THE PROBLEM:
Quote, exactly, the line holding "Choose the HTTP DDoS option" and all lines after it to the end of the records below. Exclude pictures.

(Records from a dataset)
--- START ---
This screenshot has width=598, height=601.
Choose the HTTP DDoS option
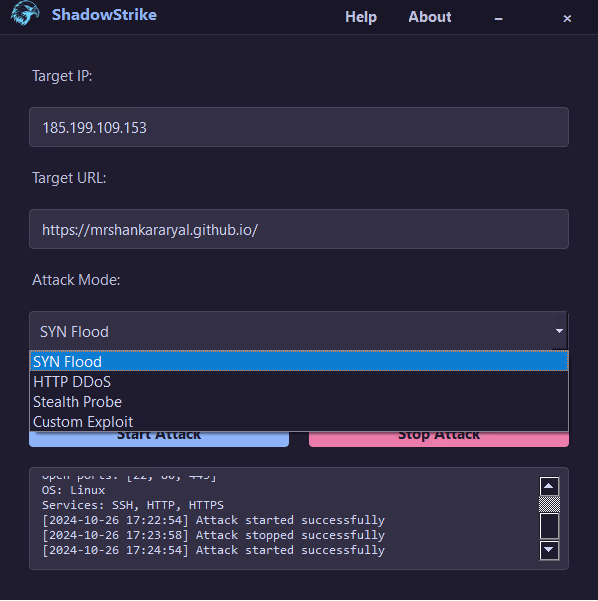coord(299,382)
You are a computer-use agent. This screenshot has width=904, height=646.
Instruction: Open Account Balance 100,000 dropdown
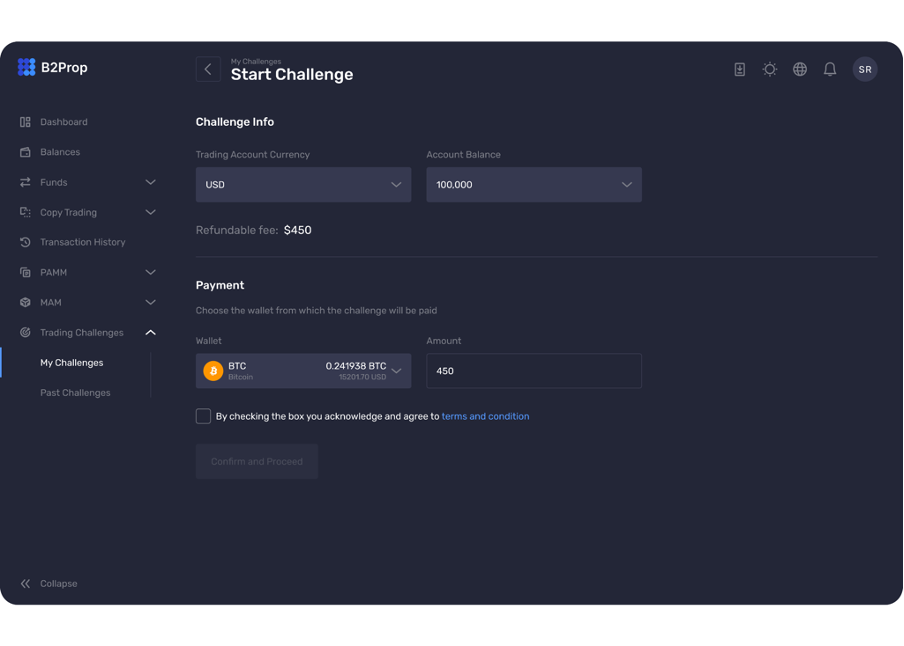[x=534, y=185]
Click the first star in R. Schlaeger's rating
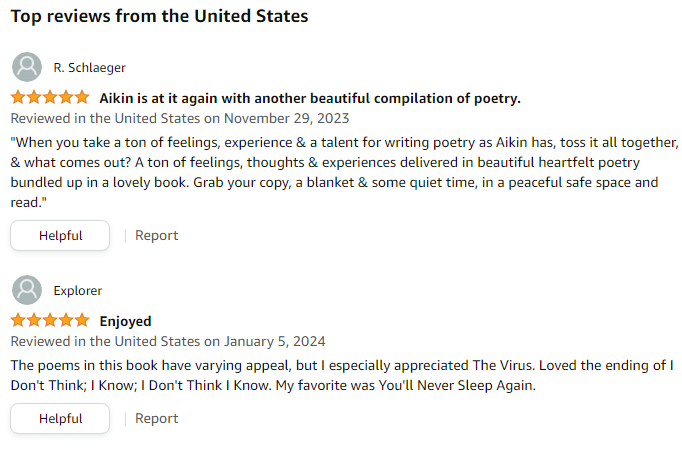The width and height of the screenshot is (682, 455). click(18, 97)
--- END ---
EXERCISE SOLUTION:
Choose the HTTP DDoS option
coord(299,382)
You are a computer-use agent. This screenshot has width=904, height=646.
Instruction: Open Account Balance 100,000 dropdown
[x=534, y=185]
Click the first star in R. Schlaeger's rating
The width and height of the screenshot is (682, 455). click(18, 97)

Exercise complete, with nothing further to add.